> About this task: What is needed is a faithful copy of all the records.

[Stored records]

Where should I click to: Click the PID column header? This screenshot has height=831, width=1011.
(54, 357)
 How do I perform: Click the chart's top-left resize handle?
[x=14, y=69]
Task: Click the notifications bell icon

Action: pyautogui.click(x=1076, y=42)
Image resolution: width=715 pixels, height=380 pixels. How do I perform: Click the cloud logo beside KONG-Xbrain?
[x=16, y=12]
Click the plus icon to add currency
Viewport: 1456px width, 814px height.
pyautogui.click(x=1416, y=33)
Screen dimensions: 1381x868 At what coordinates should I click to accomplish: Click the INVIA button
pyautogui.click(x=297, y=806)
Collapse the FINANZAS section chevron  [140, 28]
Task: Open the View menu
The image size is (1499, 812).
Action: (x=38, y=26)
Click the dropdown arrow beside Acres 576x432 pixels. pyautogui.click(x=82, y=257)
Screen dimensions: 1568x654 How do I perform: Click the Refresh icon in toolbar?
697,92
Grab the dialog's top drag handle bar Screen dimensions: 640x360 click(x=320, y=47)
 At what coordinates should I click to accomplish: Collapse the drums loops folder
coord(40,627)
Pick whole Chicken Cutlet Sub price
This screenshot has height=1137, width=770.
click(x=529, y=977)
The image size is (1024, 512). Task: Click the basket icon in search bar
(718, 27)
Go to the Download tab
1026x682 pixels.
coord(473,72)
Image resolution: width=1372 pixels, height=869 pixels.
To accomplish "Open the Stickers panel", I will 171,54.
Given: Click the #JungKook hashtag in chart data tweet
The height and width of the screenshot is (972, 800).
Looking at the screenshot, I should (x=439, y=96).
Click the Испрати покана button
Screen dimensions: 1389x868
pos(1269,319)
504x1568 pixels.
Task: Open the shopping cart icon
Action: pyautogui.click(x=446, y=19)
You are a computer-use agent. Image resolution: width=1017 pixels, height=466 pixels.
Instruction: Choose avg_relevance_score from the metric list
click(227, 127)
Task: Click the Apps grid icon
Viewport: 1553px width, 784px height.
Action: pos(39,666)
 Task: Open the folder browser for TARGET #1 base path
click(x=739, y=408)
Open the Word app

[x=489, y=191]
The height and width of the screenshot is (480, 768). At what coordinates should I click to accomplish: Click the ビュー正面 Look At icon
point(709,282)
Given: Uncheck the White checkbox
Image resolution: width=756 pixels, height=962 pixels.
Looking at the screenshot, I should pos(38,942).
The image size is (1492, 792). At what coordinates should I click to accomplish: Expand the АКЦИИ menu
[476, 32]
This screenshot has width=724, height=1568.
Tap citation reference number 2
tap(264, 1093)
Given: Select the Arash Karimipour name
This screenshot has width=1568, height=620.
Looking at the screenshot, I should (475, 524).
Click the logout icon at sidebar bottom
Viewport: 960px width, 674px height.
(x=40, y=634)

> Answer to the problem:
Where should I click to: Click the PID column header? This screenshot has height=831, width=1011.
(54, 357)
 How do I perform: Click the chart's top-left resize handle?
[x=14, y=69]
Task: Click the notifications bell icon

Action: pyautogui.click(x=1076, y=42)
Image resolution: width=715 pixels, height=380 pixels. How do I perform: Click the cloud logo beside KONG-Xbrain?
[x=16, y=12]
Click the plus icon to add currency
Viewport: 1456px width, 814px height.
pyautogui.click(x=1416, y=33)
Screen dimensions: 1381x868 At what coordinates should I click to accomplish: Click the INVIA button
pyautogui.click(x=297, y=806)
Collapse the FINANZAS section chevron  [140, 28]
Task: Open the View menu
The image size is (1499, 812).
Action: (x=38, y=26)
Click the dropdown arrow beside Acres 576x432 pixels. pyautogui.click(x=82, y=257)
Screen dimensions: 1568x654 How do I perform: Click the Refresh icon in toolbar?
697,92
Grab the dialog's top drag handle bar Screen dimensions: 640x360 click(x=320, y=47)
 At what coordinates should I click to accomplish: Collapse the drums loops folder
coord(40,627)
Pick whole Chicken Cutlet Sub price
This screenshot has height=1137, width=770.
click(x=529, y=977)
The image size is (1024, 512). Task: Click the basket icon in search bar
(718, 27)
Go to the Download tab
1026x682 pixels.
coord(473,72)
Image resolution: width=1372 pixels, height=869 pixels.
To accomplish "Open the Stickers panel", I will 171,54.
Given: Click the #JungKook hashtag in chart data tweet
The height and width of the screenshot is (972, 800).
Looking at the screenshot, I should (x=439, y=96).
Click the Испрати покана button
Screen dimensions: 1389x868
pos(1269,319)
504x1568 pixels.
Task: Open the shopping cart icon
Action: pyautogui.click(x=446, y=19)
You are a computer-use agent. Image resolution: width=1017 pixels, height=466 pixels.
Instruction: Choose avg_relevance_score from the metric list
click(227, 127)
Task: Click the Apps grid icon
Viewport: 1553px width, 784px height.
Action: pos(39,666)
 Task: Open the folder browser for TARGET #1 base path
click(x=739, y=408)
Open the Word app

[x=489, y=191]
The height and width of the screenshot is (480, 768). At what coordinates should I click to accomplish: Click the ビュー正面 Look At icon
point(709,282)
Given: Uncheck the White checkbox
Image resolution: width=756 pixels, height=962 pixels.
Looking at the screenshot, I should pos(38,942).
The image size is (1492, 792). At what coordinates should I click to accomplish: Expand the АКЦИИ menu
[476, 32]
This screenshot has width=724, height=1568.
Tap citation reference number 2
tap(264, 1093)
Given: Select the Arash Karimipour name
This screenshot has width=1568, height=620.
Looking at the screenshot, I should (475, 524).
Click the logout icon at sidebar bottom
Viewport: 960px width, 674px height.
(x=40, y=634)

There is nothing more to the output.